INPUT RECORDS section start

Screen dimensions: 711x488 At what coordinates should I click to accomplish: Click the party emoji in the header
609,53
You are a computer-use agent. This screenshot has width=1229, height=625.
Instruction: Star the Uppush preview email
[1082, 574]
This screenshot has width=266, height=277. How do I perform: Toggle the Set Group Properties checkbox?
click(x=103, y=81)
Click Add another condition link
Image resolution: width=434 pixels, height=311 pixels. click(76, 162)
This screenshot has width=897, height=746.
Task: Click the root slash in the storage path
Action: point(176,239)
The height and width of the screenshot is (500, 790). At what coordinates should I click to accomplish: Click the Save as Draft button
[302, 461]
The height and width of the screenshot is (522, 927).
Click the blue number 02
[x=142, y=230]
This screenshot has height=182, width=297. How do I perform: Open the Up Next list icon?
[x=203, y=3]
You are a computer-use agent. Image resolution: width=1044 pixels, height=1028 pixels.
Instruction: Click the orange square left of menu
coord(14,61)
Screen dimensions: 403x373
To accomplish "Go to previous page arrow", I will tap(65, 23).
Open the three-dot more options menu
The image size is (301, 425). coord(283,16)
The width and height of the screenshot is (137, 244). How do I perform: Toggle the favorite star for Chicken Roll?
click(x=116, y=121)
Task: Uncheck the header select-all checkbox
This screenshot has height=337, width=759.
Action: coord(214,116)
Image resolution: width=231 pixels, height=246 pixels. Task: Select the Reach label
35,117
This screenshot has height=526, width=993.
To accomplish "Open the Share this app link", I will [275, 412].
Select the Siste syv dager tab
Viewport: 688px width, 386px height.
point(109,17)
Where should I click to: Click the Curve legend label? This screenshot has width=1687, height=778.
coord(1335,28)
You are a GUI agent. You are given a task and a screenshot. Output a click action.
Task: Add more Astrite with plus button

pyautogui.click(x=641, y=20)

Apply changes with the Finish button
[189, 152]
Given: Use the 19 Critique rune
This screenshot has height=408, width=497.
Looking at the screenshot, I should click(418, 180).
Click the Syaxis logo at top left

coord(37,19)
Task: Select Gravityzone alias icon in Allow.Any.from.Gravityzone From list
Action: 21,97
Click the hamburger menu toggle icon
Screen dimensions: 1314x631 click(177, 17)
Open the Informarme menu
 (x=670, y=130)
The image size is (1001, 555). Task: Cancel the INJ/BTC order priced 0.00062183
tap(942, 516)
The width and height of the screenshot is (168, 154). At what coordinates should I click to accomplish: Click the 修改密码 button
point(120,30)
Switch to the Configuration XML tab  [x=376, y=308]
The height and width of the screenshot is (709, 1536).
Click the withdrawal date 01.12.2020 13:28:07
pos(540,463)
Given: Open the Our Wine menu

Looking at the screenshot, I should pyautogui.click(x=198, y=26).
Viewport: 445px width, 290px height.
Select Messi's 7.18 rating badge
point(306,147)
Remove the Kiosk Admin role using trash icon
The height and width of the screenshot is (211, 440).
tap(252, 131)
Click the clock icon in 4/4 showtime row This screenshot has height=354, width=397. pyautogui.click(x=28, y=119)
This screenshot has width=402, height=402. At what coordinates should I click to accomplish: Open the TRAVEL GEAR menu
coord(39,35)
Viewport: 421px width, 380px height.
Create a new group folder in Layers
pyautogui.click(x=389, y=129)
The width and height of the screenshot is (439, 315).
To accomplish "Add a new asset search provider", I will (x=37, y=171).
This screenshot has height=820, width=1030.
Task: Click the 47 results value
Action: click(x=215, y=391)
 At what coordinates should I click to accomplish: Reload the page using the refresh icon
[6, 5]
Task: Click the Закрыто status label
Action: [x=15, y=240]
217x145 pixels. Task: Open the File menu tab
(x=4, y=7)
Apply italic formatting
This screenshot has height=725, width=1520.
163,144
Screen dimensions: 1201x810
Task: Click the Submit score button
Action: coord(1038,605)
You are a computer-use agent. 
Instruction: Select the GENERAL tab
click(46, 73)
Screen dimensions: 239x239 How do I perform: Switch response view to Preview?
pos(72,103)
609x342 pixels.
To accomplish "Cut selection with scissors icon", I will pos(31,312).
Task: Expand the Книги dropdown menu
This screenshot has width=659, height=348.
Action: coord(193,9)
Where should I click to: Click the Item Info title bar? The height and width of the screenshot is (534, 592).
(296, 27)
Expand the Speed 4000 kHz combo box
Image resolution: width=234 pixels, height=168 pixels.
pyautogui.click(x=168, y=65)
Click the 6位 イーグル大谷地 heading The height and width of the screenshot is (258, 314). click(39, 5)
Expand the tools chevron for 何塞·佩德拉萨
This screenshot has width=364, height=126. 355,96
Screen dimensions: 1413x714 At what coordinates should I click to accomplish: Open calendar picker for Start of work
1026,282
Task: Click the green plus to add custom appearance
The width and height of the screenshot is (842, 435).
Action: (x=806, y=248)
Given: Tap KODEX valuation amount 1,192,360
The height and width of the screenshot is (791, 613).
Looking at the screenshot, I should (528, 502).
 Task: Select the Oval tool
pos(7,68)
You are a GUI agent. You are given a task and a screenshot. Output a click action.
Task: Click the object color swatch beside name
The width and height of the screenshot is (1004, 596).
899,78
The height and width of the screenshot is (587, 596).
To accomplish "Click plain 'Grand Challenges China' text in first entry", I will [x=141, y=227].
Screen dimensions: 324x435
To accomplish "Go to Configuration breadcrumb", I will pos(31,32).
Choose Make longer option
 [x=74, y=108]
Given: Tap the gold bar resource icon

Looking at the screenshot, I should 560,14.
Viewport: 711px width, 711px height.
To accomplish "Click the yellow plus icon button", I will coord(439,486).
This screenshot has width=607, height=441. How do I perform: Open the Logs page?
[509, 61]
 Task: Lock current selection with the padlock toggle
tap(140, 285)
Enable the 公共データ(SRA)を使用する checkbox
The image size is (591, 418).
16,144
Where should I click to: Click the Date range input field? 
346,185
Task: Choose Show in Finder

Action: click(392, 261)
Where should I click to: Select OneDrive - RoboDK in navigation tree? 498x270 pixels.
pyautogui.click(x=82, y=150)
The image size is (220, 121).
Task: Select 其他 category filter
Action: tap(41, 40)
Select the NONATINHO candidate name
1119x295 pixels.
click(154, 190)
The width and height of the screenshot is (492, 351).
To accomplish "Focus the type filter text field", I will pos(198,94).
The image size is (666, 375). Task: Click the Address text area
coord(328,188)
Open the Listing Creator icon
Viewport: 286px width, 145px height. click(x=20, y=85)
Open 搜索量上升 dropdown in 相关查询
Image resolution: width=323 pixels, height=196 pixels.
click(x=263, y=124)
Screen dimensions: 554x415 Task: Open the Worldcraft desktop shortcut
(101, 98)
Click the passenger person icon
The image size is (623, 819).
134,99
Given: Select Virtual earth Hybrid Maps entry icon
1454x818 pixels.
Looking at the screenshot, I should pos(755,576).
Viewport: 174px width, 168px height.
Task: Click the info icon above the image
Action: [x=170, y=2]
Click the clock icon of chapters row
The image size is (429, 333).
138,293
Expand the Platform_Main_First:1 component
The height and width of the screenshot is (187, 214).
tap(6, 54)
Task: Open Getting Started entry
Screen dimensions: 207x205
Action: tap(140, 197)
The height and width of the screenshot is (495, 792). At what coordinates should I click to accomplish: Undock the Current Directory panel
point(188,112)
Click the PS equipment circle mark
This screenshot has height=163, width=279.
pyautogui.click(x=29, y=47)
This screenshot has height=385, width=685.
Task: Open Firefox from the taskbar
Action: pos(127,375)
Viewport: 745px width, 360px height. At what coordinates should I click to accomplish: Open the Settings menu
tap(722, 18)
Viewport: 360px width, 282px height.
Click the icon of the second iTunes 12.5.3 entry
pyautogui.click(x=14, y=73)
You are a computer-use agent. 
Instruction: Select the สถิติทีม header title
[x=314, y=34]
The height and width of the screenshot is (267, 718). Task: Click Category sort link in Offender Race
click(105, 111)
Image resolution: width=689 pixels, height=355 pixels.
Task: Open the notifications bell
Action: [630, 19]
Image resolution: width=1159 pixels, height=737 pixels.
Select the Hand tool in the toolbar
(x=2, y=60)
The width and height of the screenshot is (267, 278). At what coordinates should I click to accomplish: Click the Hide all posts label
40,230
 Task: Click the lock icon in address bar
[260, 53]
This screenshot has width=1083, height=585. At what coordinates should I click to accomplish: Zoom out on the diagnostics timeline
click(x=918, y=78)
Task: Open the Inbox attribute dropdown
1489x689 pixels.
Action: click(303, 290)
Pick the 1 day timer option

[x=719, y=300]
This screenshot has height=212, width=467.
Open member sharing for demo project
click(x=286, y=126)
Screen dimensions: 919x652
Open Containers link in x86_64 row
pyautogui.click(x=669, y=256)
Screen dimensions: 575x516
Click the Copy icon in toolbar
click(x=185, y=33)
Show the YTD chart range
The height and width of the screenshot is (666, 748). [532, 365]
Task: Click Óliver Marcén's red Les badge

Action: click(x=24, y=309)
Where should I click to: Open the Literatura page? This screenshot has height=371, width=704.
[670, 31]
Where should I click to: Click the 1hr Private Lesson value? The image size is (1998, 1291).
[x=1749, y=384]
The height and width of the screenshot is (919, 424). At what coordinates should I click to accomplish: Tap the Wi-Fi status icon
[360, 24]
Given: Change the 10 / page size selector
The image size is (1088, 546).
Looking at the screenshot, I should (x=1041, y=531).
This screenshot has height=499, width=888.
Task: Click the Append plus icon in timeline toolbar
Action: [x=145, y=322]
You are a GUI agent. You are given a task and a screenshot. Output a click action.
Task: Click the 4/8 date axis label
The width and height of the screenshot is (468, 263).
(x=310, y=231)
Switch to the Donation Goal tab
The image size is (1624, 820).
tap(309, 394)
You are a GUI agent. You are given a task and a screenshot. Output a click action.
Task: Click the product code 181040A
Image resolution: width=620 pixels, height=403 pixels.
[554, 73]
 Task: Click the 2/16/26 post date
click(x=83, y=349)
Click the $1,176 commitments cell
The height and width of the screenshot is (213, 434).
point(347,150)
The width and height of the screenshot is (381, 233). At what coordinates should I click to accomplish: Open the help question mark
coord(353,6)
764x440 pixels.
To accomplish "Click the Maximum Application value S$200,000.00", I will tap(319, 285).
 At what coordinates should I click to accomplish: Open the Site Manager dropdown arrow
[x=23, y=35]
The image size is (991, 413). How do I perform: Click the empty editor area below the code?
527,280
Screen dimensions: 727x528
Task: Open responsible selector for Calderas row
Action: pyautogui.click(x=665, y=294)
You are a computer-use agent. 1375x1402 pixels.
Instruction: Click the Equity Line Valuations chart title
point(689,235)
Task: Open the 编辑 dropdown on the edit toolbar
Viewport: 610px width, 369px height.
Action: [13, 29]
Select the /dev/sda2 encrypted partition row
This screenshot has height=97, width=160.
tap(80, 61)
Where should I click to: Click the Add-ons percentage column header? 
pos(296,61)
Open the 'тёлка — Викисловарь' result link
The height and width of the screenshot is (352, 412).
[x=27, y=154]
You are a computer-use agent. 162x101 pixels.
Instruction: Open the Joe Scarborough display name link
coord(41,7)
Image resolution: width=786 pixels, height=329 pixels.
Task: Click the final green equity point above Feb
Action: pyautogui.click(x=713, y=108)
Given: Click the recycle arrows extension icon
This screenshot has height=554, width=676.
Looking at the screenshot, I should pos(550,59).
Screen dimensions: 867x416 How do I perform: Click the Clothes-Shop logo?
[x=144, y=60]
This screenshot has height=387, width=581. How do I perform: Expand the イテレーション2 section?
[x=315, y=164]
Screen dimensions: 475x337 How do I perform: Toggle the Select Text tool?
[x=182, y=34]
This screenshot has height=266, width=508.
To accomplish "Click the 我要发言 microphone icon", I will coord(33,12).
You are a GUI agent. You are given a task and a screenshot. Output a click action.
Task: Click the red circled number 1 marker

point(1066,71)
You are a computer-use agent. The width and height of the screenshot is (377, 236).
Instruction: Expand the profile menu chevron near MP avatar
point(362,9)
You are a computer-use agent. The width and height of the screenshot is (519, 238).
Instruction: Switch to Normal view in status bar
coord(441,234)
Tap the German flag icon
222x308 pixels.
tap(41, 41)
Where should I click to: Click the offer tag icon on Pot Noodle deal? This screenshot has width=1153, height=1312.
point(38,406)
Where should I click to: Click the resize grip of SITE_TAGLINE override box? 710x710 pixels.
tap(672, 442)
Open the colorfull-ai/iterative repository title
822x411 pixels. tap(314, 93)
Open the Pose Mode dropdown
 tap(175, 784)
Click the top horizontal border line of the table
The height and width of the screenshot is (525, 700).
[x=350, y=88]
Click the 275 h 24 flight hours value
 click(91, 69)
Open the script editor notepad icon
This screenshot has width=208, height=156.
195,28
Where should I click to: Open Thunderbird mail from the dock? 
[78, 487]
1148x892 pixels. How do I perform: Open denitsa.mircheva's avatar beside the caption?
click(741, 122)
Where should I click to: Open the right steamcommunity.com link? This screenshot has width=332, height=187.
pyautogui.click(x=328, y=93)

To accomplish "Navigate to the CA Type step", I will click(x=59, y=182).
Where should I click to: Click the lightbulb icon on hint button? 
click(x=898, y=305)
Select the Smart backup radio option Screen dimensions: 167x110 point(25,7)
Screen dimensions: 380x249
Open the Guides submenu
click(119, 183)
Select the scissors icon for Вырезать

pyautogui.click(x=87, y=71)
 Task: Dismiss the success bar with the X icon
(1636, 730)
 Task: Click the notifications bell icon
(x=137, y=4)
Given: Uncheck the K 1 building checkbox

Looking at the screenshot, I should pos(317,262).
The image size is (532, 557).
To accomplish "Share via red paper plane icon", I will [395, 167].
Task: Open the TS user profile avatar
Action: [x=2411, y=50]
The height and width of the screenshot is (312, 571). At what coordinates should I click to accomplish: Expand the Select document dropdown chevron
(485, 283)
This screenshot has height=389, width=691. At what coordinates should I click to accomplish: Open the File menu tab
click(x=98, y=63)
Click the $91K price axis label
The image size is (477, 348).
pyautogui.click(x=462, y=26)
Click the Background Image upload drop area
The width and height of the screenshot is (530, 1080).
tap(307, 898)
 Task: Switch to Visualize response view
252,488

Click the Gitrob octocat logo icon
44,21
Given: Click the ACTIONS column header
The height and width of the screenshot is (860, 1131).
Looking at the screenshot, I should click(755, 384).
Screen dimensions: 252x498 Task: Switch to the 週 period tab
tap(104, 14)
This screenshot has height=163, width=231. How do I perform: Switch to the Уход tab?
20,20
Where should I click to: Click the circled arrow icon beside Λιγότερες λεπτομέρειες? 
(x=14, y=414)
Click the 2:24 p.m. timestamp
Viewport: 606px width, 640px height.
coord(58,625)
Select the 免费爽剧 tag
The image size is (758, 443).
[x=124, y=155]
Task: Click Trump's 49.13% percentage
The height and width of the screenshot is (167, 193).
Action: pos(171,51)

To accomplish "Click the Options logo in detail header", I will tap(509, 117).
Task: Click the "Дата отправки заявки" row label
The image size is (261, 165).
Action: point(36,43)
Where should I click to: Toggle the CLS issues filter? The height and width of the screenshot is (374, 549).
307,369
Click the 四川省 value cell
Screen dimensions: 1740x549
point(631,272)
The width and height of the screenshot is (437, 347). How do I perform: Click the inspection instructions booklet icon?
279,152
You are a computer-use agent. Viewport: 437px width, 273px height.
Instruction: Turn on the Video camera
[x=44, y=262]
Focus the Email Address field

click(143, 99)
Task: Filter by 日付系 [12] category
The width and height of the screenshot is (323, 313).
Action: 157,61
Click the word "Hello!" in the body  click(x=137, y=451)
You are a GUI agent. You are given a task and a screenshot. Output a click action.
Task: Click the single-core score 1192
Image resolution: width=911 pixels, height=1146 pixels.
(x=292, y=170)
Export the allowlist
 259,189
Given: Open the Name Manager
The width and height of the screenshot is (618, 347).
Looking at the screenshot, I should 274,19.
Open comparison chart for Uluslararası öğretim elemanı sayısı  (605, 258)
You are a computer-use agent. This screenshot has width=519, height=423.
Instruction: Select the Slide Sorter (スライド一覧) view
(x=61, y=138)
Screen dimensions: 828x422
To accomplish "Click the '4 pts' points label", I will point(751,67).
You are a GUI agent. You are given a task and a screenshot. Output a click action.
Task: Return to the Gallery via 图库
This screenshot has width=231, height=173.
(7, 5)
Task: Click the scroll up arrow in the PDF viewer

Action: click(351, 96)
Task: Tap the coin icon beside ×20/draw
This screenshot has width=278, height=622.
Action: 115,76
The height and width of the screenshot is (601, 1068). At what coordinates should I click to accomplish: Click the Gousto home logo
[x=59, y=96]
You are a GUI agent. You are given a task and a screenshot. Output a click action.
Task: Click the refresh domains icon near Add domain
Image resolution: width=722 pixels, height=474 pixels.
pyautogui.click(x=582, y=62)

INPUT RECORDS section end

WORK TASK
Above are the lines; repeat exactly the ones from the line containing "This screenshot has width=659, height=348." down to the line containing "Click the 6位", both inclusive.

REPLY
This screenshot has width=659, height=348.
Action: coord(193,9)
Where should I click to: Click the Item Info title bar? The height and width of the screenshot is (534, 592).
(296, 27)
Expand the Speed 4000 kHz combo box
Image resolution: width=234 pixels, height=168 pixels.
pyautogui.click(x=168, y=65)
Click the 6位 イーグル大谷地 heading The height and width of the screenshot is (258, 314). click(39, 5)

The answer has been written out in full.